= Montague Birch =

British musical conductor

Charles Montague Birch (1884–1947) was a British musical conductor. He was born in Leamington Spa, the eldest child of Charles Septimus Birch and Clara Birch. 'Monty' had joined the 2nd violins of the Bournemouth Municipal Orchestra (today the Bournemouth Symphony Orchestra) in 1912 becoming assistant conductor to Dan Godfrey. In 1934 Birch auditioned unsuccessfully for the post of Musical Director. When in 1940 Bournemouth Corporation reduced the size of the orchestra to 24 players, the conductor Richard Austin resigned and Birch took over, steering the orchestra through the war years. He was chief conductor of the orchestra from 1940 until 1946, putting himself forward to be principal conductor, but died on 20 February 1947 before the auditions were held; he was succeeded by Rudolf Schwarz. Birch's funeral took place in St Ambrose's Church, Bournemouth, on 24 February.
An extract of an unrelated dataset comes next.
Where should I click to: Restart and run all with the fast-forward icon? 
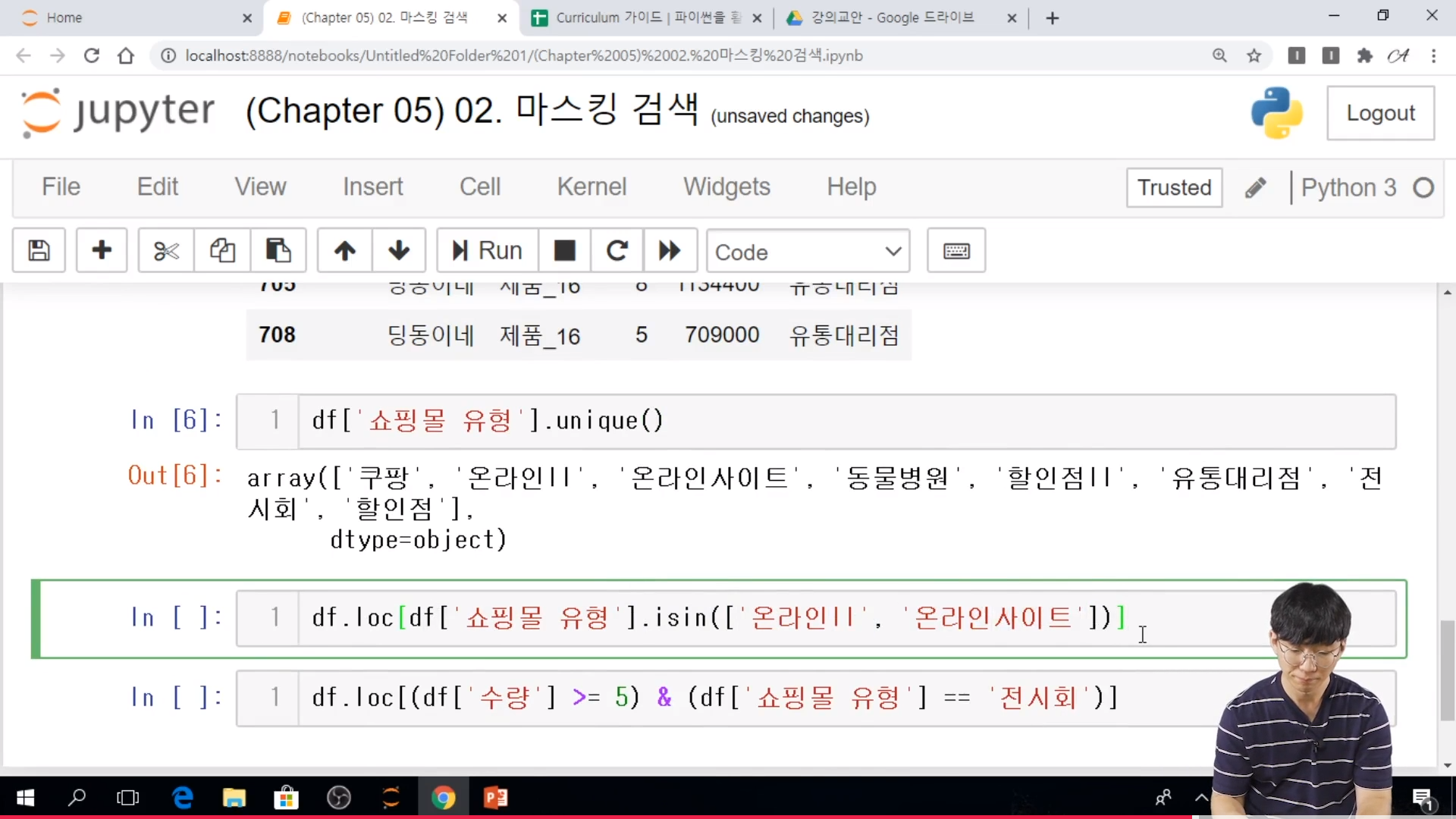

During the Second World War he became conductor of the Bournemouth Home Guard Band for whom he composed a Home Guard march, "the Carabiniers". His other compositions include the Intermezzo Pizzicati for strings of 1913 and the Dance of the Nymphs (1923), both of which he recorded with the Bournemouth Orchestra for Columbia on 78 rpm discs, a Processional March for organ (published in 1907) and a solo song, The Farmer's Lad (1911) - a setting of his own lyric. Birch also supplied the music for Cyril Delevanti's revue, 'Bournemyth' which was produced in the (old) Winter Gardens in Bournemouth in June 1916.